05 diciembre 2011

Utilizando equipos electrónicos en condiciones ambientales extremas





Cuando trabajamos en condiciones ambientales extremas los equipos electrónicos es muy posible que empiecen a fallar. Ello hace que la mayoría de los usuarios que trabajan en lugares con problemas ambientales que perturban electrónica utilicen equipamiento muy robusto, y si es posible eliminen la electrónica en la mayoría de sus aplicaciones. Esto conlleva que en muchos lugares del mundo, y en particular en las aplicaciones de intemperie, se dificulte o elimine la posibilidad de utilizar tecnología de gran importancia como la eficiencia energética  y las energías renovables en aplicaciones como el equipamiento militar de campaña, la instrumentación científica, las actividades mineras y otras similares.
Pero la ingeniería de hoy nos ha dotado de soluciones que nos permiten solucionar casi cualquier problema de los que nos encontramos cuando usamos equipamiento electrónico en estas condiciones. En la mayoría de las ocasiones podemos encontrar envolventes contienen elementos eléctricos y electrónicos que permitirán el funcionamiento y control de equipos de uso común en todas las condiciones ambientales habituales.
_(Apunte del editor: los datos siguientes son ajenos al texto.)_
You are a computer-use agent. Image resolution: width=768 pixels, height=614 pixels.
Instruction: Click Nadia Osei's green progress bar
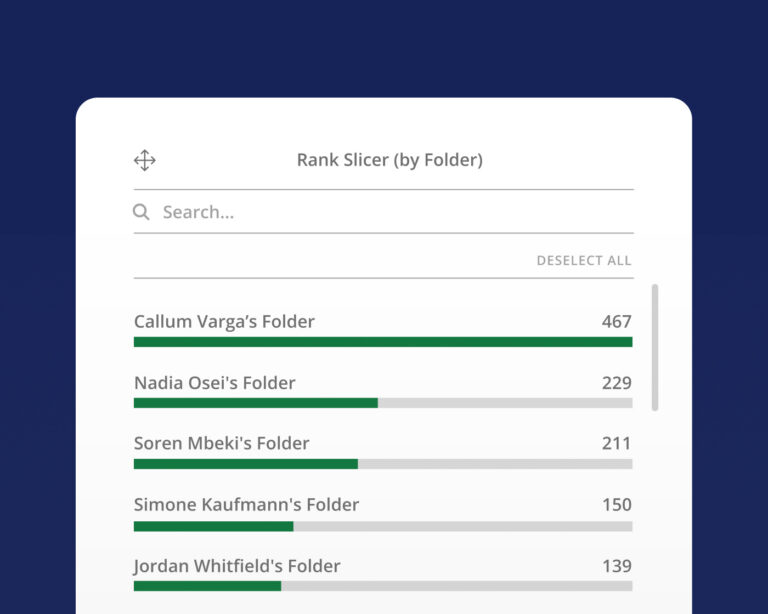click(256, 403)
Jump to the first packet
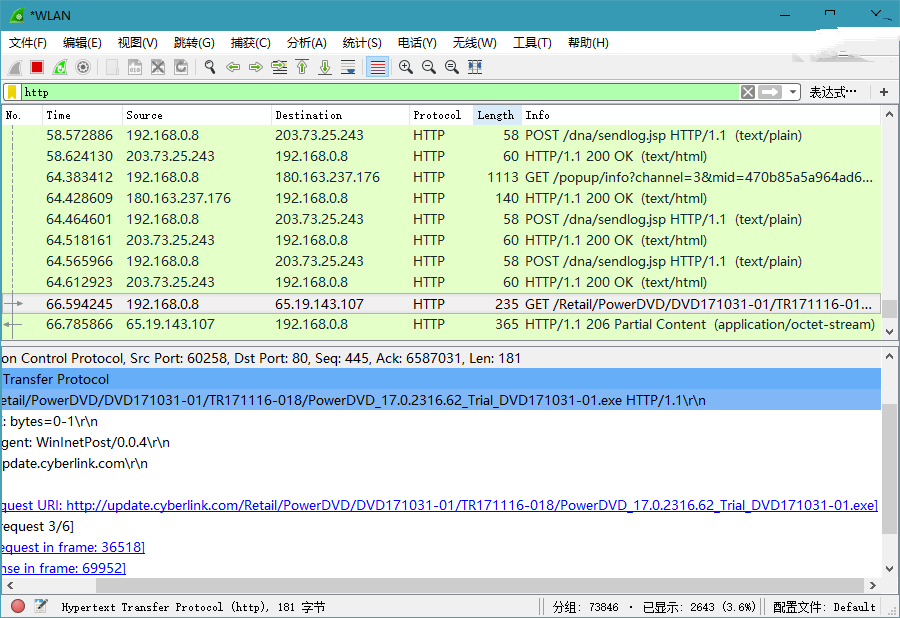The width and height of the screenshot is (900, 618). coord(302,67)
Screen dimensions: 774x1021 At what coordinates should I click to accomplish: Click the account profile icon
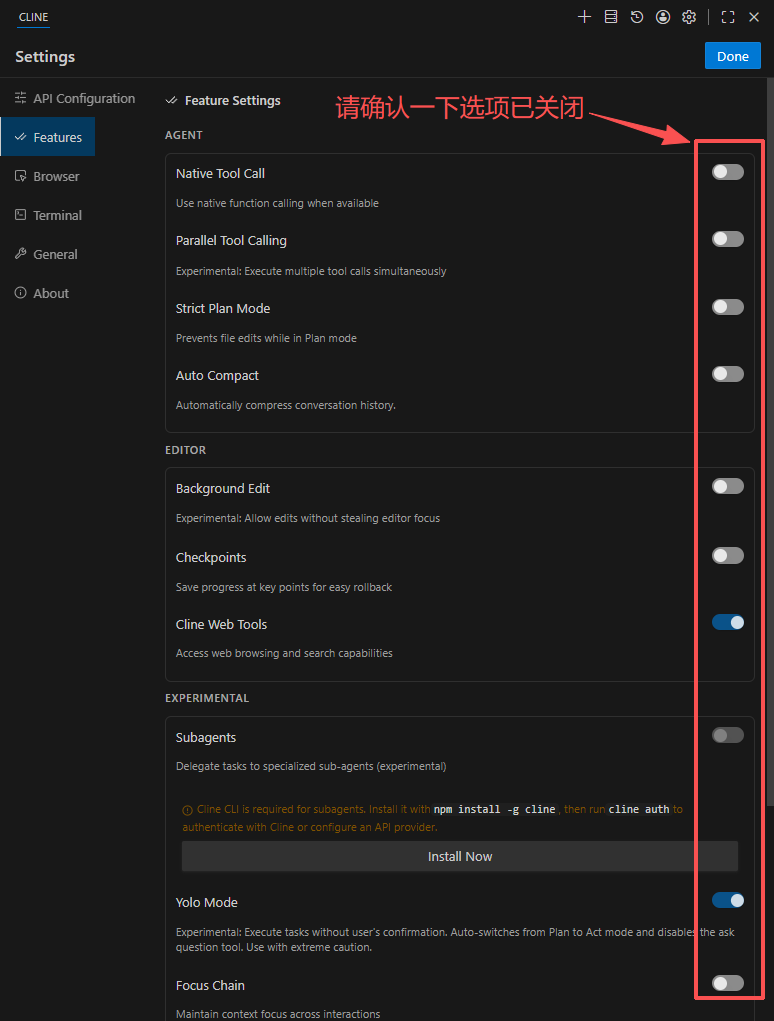click(x=663, y=17)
Temperaturas de funcionamiento

En el interior de muchos equipos se encuentran componentes eléctricos y electrónicos que han de mantenerse a una temperatura constante entre 15º y 35º para evitar los fallos  motivados por la condensación y corrosión provocada por la humedad y el polvo. Si esto ocurre puede alterarse el rendimiento, efectividad, disminuir la vida útil o incluso dejar de funcionar.
Debemos tomar en consideración que las dimensiones de los cuadros eléctricos son cada vez más pequeños y que requieren componentes que den la absoluta garantía de funcionamiento, a la vez han de solucionar los posibles cambios de temperatura y humedad que se genera en su interior.
Debido a la fluctuación de temperaturas, se forma agua de condensación incluso en armarios de distribución cerrados. Esta humedad, combinada con el polvo o gases agresivos, puede provocar la corrosión de componentes llegando a bloquear el sistema eléctrico. Un sistema calefactor bien dimensionado elimina los problemas de condensación y las resistencias calefactoras con ventilación garantizan una temperatura interna constante y equilibrada.
Para proteger los equipos electrónicos frente al frío extremo se utilizan resistencias convencionales en PTC donde su potencia de calefacción puede variar desde pocos vatios a más de 100 y resistencias calefactoras en PTC donde su potencia de calefacción va de en un rango superior hasta más de 1000 vatios.
Cuando los armarios eléctricos tienen gran cantidad de componentes se originan elevadas temperaturas en el interior, que pueden provocar irregularidades en su funcionamiento. Los ventiladores de filtro impiden que se formen bolsas de aire reduciendo la temperatura interior y protegiendo los componentes electrónicos contra el recalentamiento.
Hay cuadros eléctricos con un alto grado de protección, IP65 o más alta y también se han desarrollado  dispositivos compensadores de presión con un alto grado de protección IP66 para evitar estas diferencias de presión en la envolvente.